DeepSeek R1 models are licensed under the MIT License and support commercial use, including modifications and derivative works. Note that:

  • Qwen-based distilled models (1.5B, 7B, 14B, 32B) are derived from Qwen-2.5 series (Apache 2.0 License)
  • Llama-based 8B model is derived from Llama3.1-8B-Base
  • Llama-based 70B model is derived from Llama3.3-70B-Instruct

Troubleshooting

  • For large models, consider closing other resource-intensive applications
  • If a model fails to load, check your available system memory
  • Ensure Ollama is running before attempting to use models in Kerlig
  • If experiencing issues, try restarting Ollama and Kerlig

Conclusion

Remember that model downloads are persistent - once downloaded, you can use them offline in future sessions.
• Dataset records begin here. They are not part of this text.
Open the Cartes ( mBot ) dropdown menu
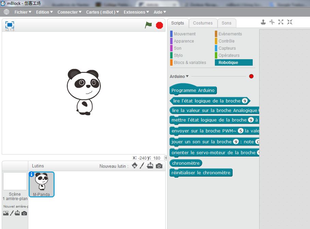pyautogui.click(x=102, y=12)
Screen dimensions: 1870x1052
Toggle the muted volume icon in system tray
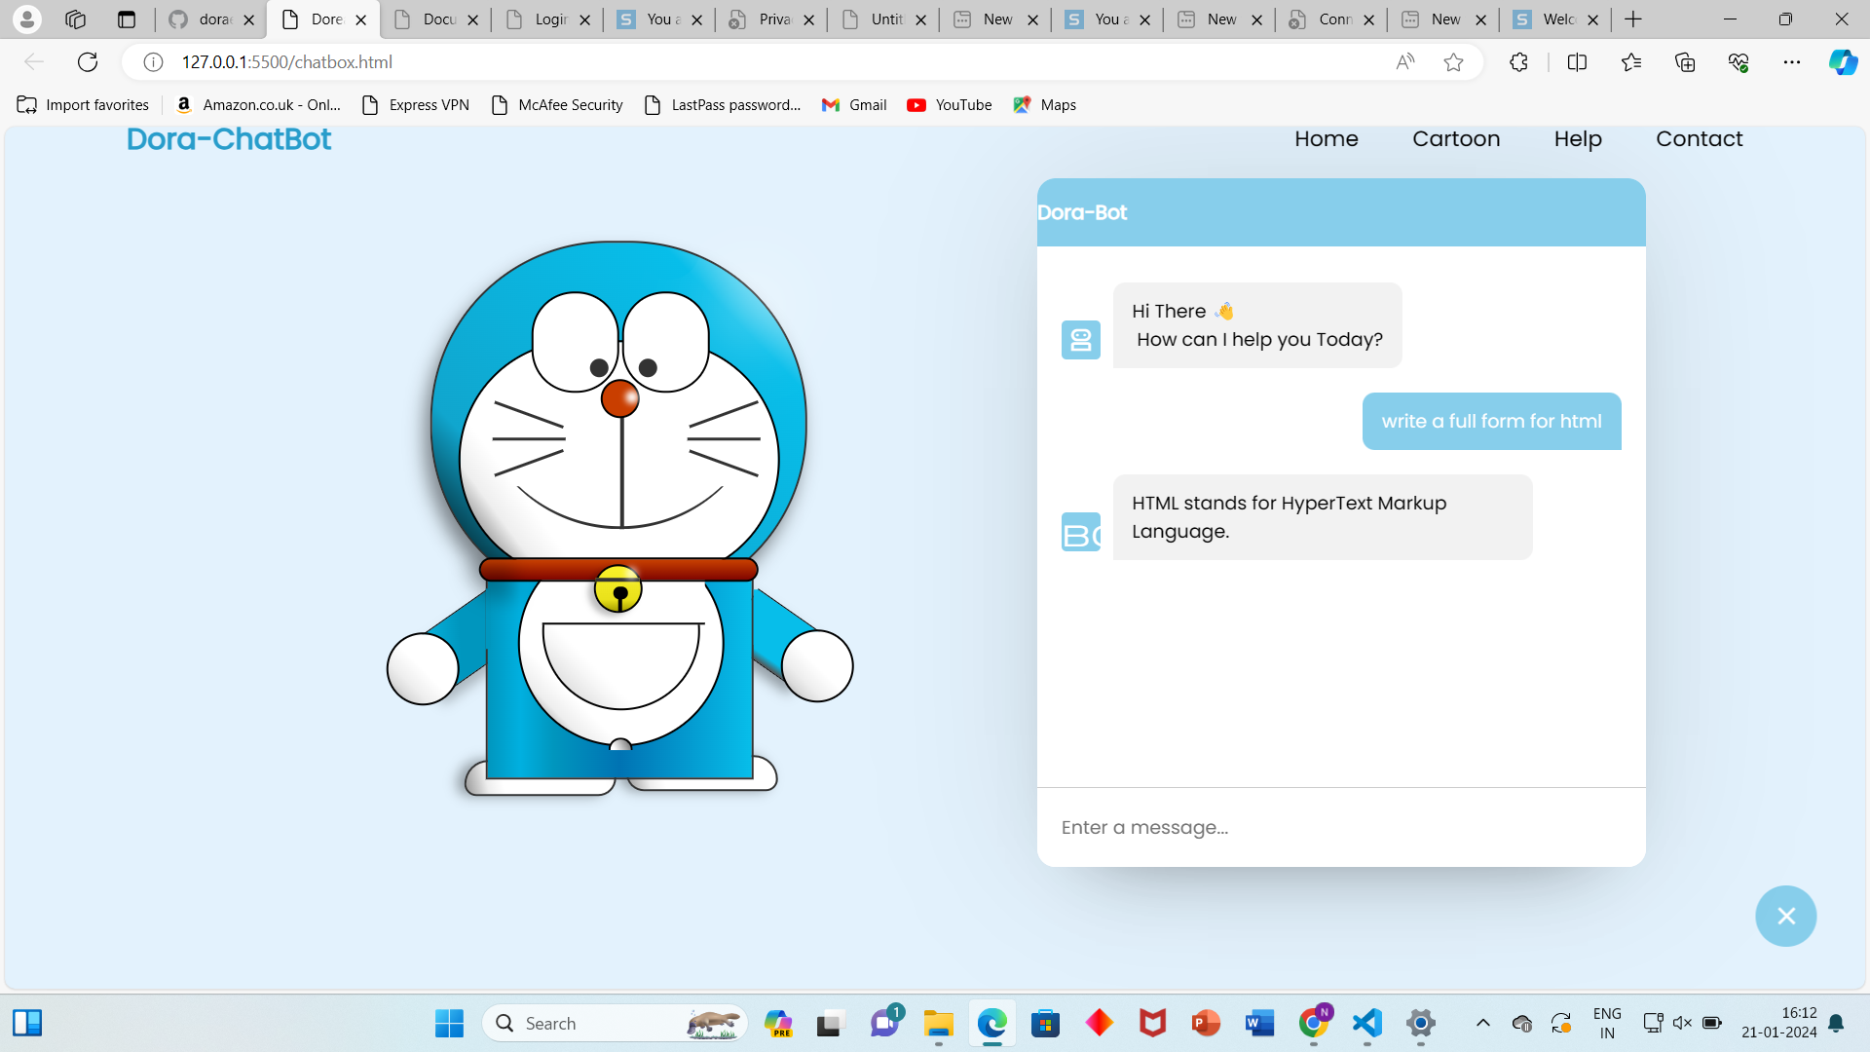coord(1682,1023)
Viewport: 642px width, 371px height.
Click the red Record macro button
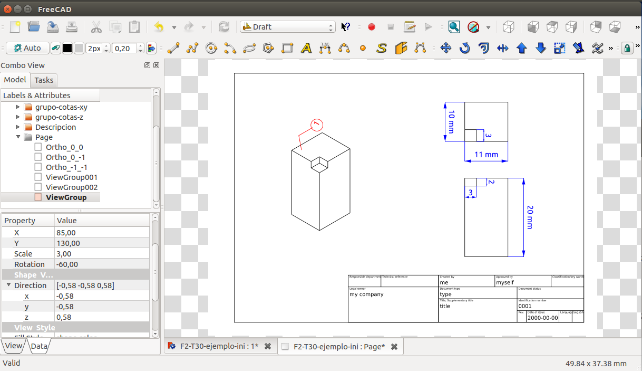[372, 27]
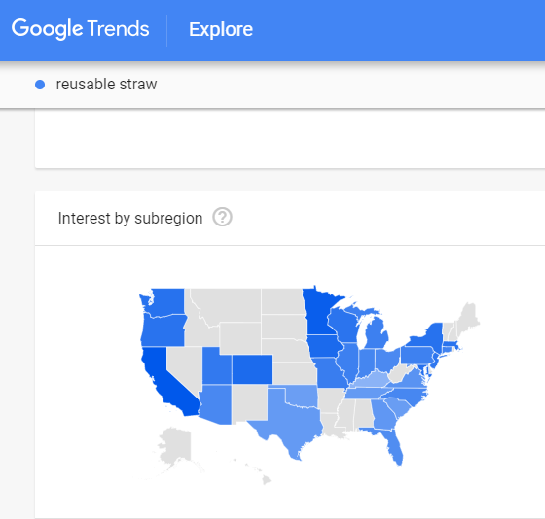Image resolution: width=545 pixels, height=519 pixels.
Task: Open the Explore page link
Action: point(221,29)
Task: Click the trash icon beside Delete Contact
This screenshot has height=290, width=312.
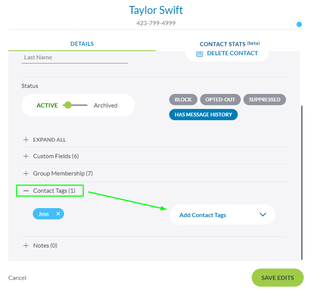Action: click(x=200, y=53)
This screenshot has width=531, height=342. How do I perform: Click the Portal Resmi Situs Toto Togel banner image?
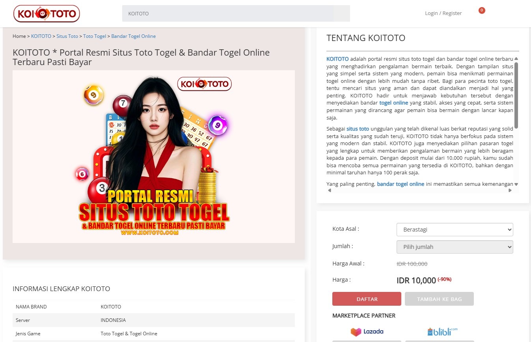(154, 156)
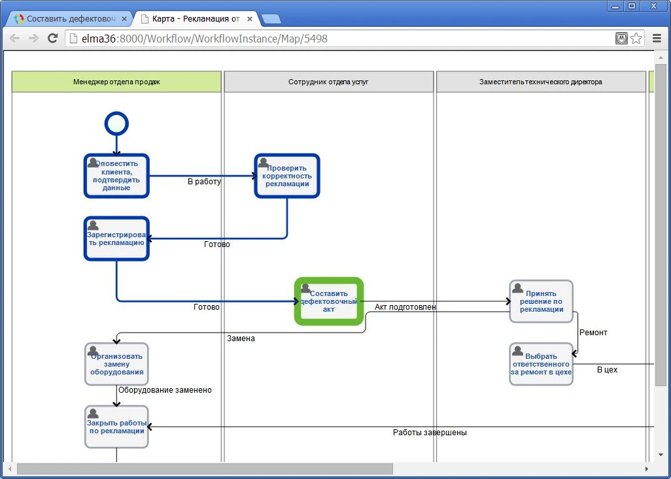Click user icon on 'Принять решение по рекламации'
This screenshot has width=671, height=479.
[517, 288]
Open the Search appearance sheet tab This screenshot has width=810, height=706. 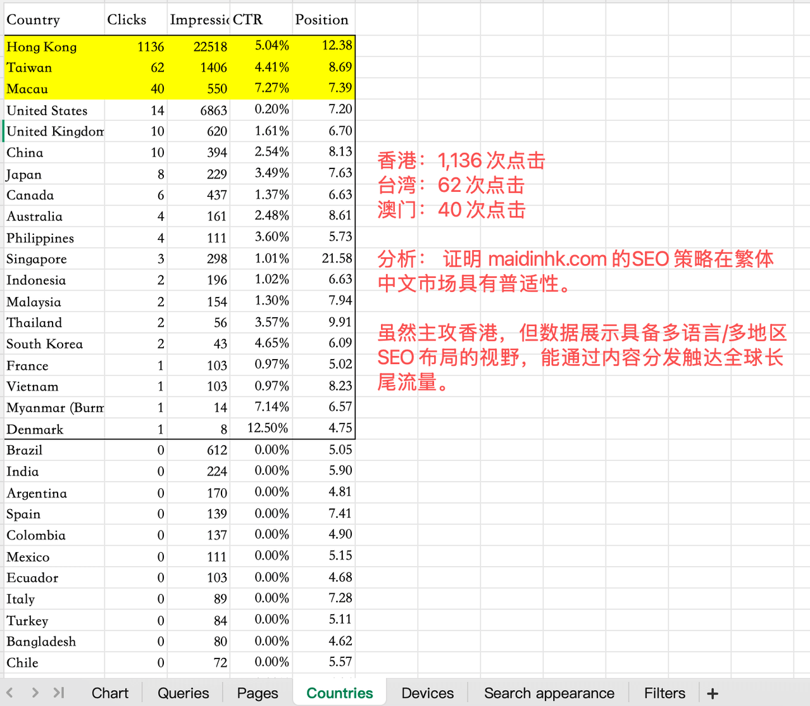click(549, 693)
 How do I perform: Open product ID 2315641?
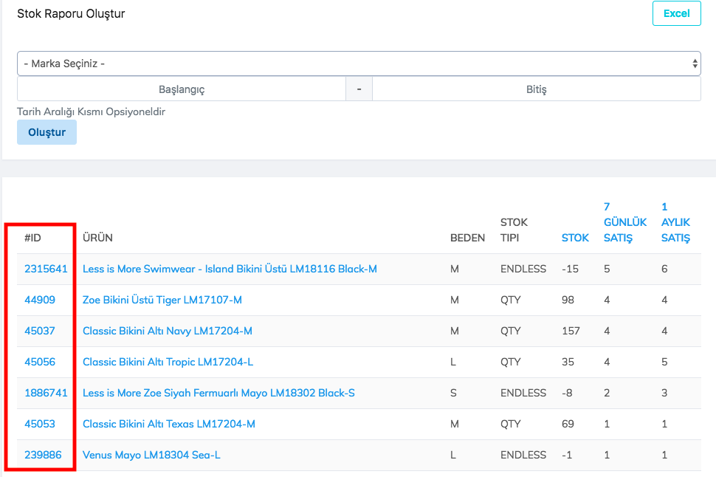[x=46, y=269]
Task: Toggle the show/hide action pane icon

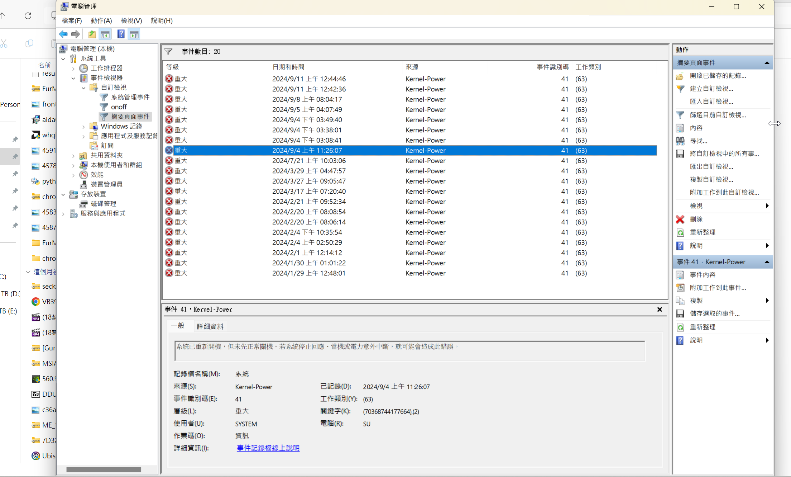Action: click(x=134, y=34)
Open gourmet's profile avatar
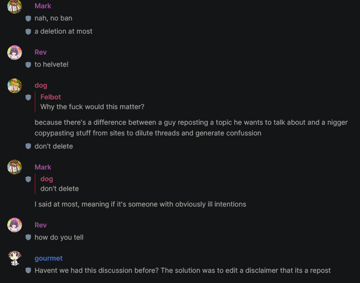The image size is (360, 283). tap(15, 258)
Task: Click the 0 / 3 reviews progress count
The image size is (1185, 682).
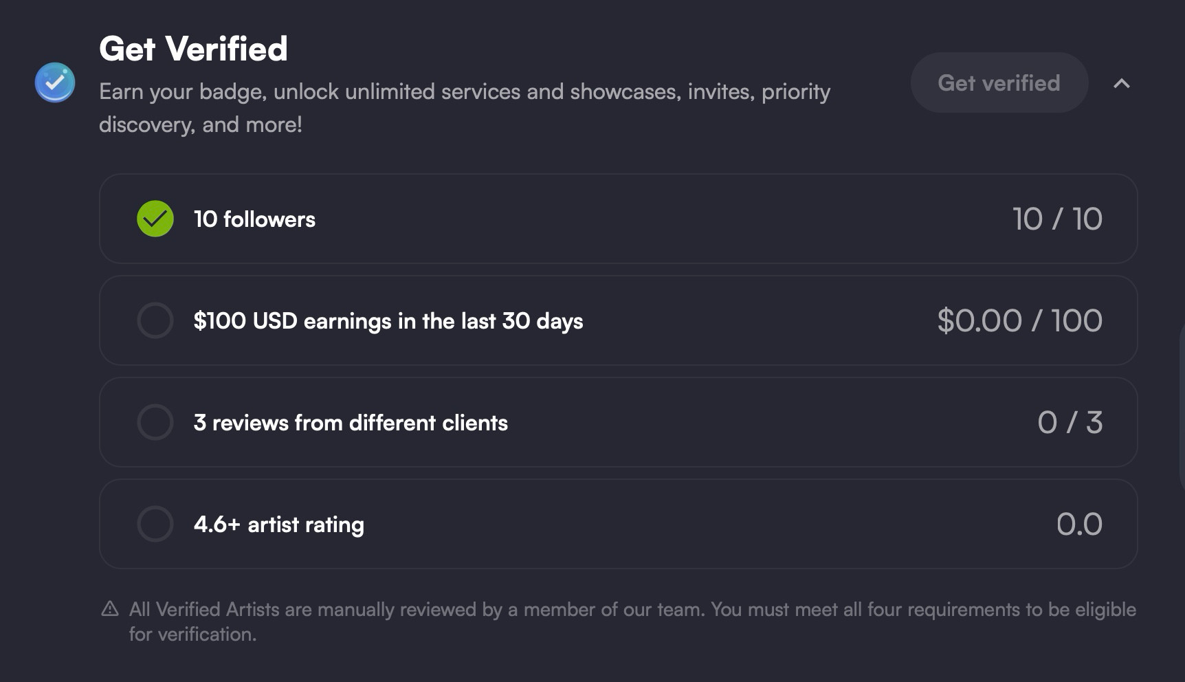Action: click(x=1070, y=423)
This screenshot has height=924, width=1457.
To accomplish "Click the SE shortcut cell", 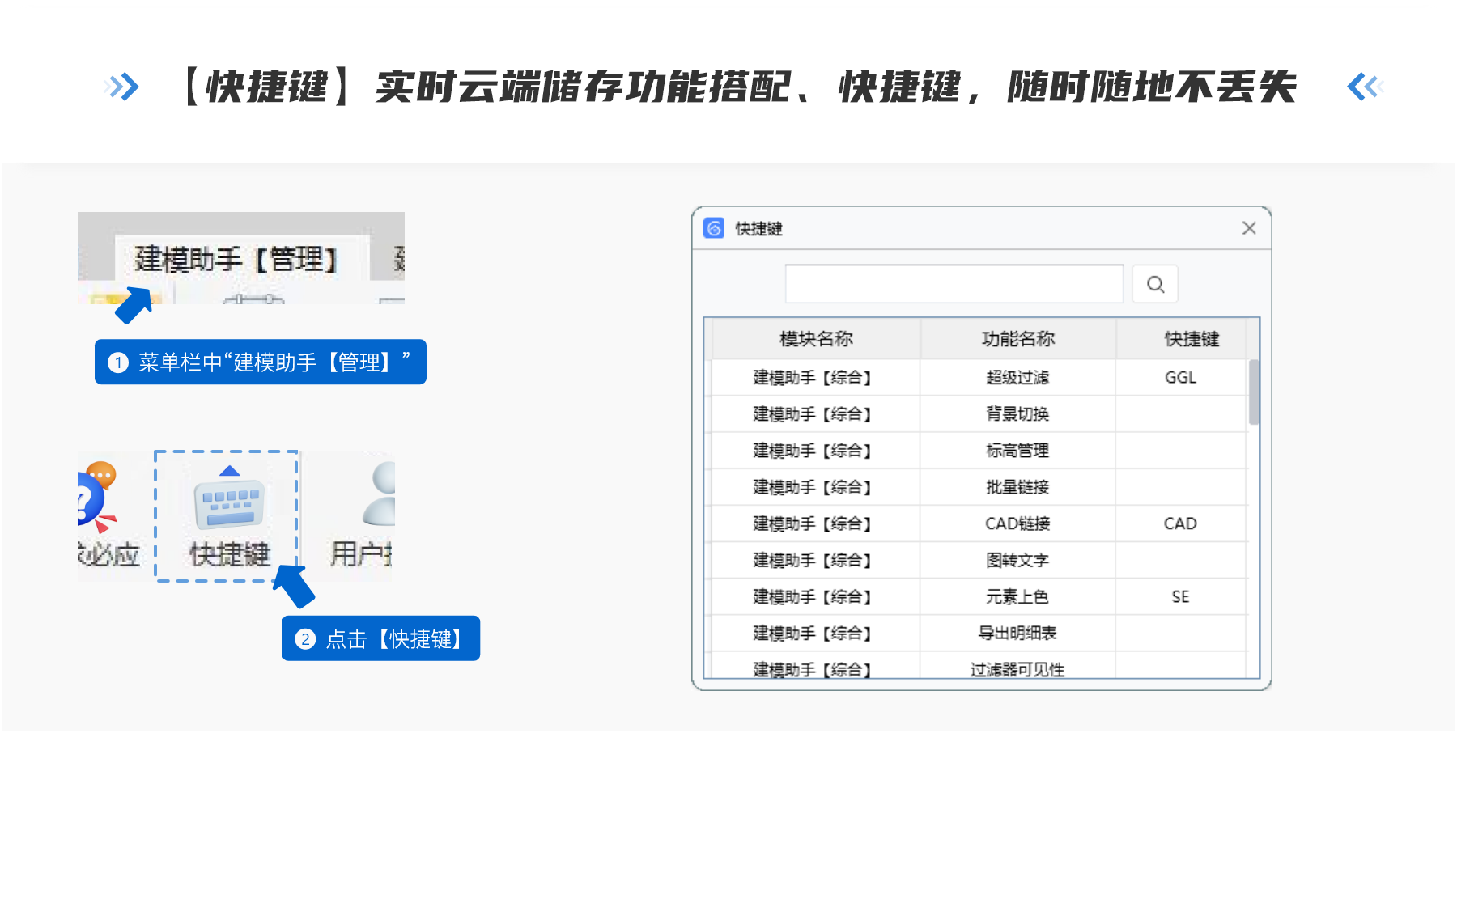I will coord(1180,597).
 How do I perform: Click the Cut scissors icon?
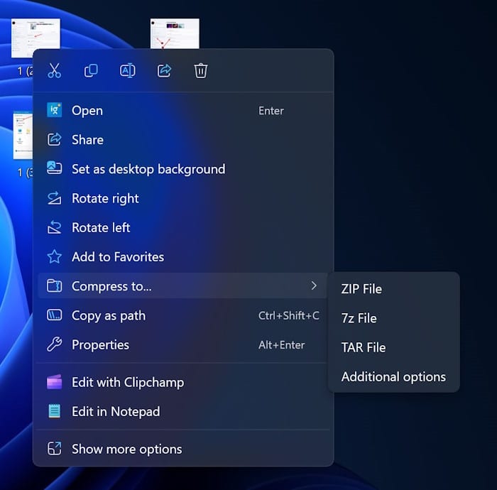coord(55,70)
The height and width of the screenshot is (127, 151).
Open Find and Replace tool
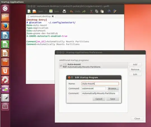point(115,11)
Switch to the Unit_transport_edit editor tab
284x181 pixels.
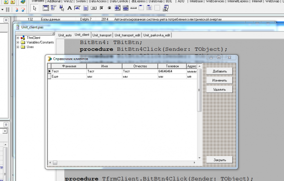(127, 35)
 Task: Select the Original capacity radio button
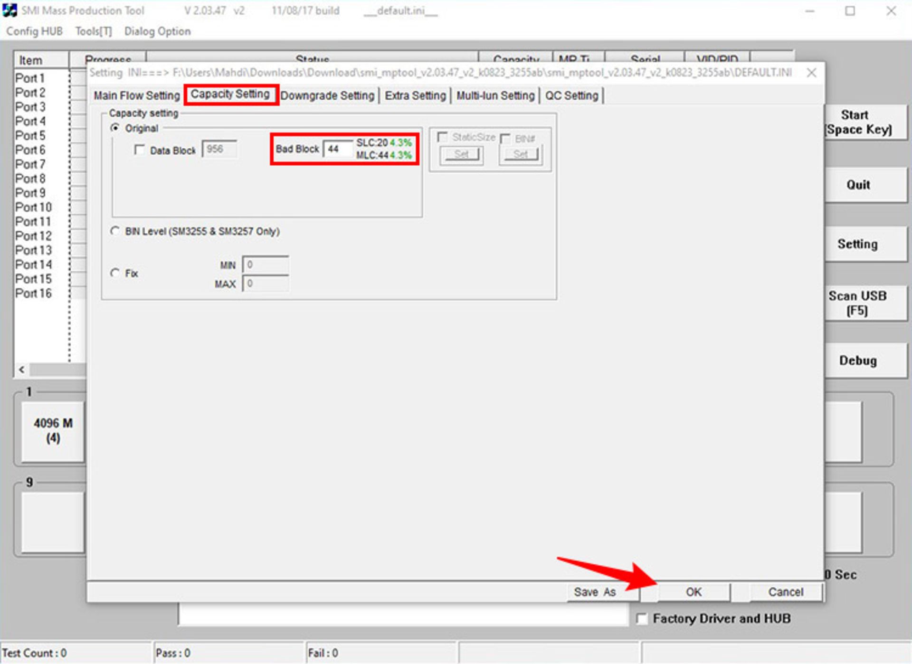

By following these steps, you can successfully run DeepSeek R1 locally on your Mac.

The Revolutionary Reasoning Capabilities of DeepSeek R1

What truly sets DeepSeek R1 apart from previous generations of language models is its groundbreaking approach to reasoning. Unlike traditional language models that primarily focus on pattern recognition and next-token prediction, DeepSeek R1 was specifically designed to develop genuine reasoning capabilities.

How DeepSeek R1's Reasoning Works

DeepSeek R1's reasoning capabilities stem from its unique training methodology:

  1. Pure Reinforcement Learning Approach: Instead of relying heavily on supervised fine-tuning with human demonstrations, DeepSeek R1 was trained primarily through reinforcement learning from the ground up. This approach allows the model to develop reasoning strategies organically rather than mimicking human-provided solutions.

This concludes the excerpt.